ベルギー:ドール3などの圧力容器健全性試験結果を専門家小委が審査
ベルギー連邦原子力規制局(FANC)は5月7日、約3年前に圧力容器部分に毛状ヒビの兆候が検出されたドール3号機とチアンジュ2号機の本格的な再稼働に向け、事業者が昨年実施した追加試験の結果を国際的な専門家小委員会(IRB)が審査したと発表した。同委はまず、事業者であるエレクトラベル社が両炉の安全性保証文書(セーフティ・ケース)作成に用いる計算方法などの方法論について、近々見解を公表する予定。それらが妥当であるとの結論が出れば、セーフティ・ケース自体を審査対象とすることになる。
エレクトラベル社が実施した機械特性試験は圧力容器母材物質に対する長期的な放射線照射の影響を調べるのが目的。ヒビの原因となった水素白点が含まれる試料を原子力研究センター(SCK-CEN)のBR2試験炉で照射した上で行われており、この分野の専門家で構成されるIRBはそうした試験結果を3日間にわたって精査した。エレクトラベル社はセーフティ・ケースの中で、水素白点の存在がRPVの構造上の健全性を損なうことはないと確実に実証しなければならないため、同文書を構成する主要な3課題、(1)RPVの超音波探傷検査技術、(2)水素白点のある試料の物質特性、(3)水素白点のあるRPVの構造的健全性--のそれぞれに対応した行動計画を実施する予定である。
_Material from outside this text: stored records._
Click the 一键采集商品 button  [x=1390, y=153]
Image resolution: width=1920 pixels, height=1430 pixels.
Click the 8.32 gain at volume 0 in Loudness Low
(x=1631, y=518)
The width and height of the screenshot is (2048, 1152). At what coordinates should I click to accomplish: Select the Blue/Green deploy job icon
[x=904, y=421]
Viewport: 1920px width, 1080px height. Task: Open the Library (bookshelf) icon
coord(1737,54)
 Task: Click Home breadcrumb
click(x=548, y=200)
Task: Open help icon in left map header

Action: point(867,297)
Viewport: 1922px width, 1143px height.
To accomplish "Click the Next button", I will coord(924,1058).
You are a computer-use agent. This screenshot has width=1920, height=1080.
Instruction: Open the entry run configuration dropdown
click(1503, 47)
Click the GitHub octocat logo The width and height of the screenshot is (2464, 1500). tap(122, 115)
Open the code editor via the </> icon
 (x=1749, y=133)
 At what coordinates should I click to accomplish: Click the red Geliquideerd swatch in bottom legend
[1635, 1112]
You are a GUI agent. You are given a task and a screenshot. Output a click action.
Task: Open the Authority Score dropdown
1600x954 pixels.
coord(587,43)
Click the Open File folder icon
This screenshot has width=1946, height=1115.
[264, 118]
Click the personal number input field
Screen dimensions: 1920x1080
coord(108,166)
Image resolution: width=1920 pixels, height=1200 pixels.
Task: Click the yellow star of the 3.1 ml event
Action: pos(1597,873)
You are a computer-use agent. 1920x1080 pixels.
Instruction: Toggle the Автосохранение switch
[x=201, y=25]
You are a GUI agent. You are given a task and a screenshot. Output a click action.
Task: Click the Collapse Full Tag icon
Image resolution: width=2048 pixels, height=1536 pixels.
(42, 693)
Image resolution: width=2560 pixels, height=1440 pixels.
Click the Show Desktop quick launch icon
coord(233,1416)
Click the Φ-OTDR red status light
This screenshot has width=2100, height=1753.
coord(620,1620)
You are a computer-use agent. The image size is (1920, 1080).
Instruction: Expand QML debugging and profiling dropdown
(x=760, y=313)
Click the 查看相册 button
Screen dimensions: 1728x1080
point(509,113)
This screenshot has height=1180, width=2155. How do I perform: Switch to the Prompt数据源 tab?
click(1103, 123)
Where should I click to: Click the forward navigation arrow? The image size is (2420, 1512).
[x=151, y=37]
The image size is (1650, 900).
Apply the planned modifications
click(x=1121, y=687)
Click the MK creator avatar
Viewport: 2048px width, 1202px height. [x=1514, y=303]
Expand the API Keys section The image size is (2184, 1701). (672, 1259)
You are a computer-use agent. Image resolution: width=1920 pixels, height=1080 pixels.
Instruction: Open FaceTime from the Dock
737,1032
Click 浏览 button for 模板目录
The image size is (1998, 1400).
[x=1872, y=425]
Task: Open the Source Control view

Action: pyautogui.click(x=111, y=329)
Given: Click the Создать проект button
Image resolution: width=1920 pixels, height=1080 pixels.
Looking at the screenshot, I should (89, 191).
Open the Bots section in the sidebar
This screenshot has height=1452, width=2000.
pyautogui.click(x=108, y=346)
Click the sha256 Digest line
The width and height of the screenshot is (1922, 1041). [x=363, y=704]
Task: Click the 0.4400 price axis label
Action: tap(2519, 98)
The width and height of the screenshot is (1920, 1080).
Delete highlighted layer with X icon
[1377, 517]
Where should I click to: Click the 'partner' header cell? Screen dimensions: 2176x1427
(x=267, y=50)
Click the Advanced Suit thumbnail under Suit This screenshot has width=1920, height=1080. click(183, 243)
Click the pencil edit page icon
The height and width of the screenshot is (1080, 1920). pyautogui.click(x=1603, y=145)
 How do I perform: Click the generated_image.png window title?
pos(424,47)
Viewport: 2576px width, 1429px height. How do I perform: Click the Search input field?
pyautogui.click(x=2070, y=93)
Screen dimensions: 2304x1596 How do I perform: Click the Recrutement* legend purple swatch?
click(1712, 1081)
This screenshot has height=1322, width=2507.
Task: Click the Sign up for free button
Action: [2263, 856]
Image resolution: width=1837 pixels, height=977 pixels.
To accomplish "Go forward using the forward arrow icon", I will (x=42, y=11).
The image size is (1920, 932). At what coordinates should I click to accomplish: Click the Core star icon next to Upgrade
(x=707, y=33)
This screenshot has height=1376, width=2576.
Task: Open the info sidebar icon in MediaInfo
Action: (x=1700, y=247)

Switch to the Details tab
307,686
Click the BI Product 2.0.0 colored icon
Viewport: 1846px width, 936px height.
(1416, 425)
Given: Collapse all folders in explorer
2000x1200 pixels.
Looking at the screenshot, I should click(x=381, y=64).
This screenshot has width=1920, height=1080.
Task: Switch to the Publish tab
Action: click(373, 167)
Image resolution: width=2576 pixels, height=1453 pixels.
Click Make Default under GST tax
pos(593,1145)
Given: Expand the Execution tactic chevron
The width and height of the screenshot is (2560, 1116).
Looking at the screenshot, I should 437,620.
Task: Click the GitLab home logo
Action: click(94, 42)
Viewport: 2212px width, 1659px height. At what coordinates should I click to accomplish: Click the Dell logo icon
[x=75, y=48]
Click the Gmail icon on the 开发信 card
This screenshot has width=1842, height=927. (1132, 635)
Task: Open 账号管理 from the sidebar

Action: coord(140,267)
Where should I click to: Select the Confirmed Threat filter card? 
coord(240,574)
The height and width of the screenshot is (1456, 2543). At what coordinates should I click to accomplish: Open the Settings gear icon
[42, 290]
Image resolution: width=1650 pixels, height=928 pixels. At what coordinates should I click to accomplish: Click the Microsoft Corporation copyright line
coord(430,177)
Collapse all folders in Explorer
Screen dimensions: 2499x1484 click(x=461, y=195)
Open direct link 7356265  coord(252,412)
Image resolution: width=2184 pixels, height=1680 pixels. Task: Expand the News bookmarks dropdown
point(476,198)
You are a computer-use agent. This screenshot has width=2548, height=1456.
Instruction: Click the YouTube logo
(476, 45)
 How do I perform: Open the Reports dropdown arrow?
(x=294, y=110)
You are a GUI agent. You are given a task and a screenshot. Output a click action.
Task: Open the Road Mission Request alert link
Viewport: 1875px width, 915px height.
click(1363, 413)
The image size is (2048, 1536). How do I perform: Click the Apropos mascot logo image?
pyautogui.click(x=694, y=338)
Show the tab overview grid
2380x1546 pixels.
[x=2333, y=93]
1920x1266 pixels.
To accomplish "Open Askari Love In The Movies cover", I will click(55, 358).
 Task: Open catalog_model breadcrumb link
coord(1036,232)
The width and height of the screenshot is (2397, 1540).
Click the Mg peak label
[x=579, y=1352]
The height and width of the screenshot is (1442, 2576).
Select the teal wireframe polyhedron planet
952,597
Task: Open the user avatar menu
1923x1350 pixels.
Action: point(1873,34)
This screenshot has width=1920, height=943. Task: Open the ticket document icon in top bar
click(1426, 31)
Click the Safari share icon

今後の審査ステップとして、エレクトラベル社はこれらの3課題に対応した行動、および試験結果解釈の完了後、セーフティ・ケースをFANCに提出する。FANCとその技術支援組織であるBelVは同文書の徹底的な審査にあたり、(1)については供用期間中検査グループのAIBバンコット社、(2)に関してはIRB、(3)については外部研究チームの専門的知見を用いる方針。これら関係者の見解を集約・勘案した上で両炉の本格的な再稼働を認めるか判断するが、それにはさらに数か月を要するとの見解を示している。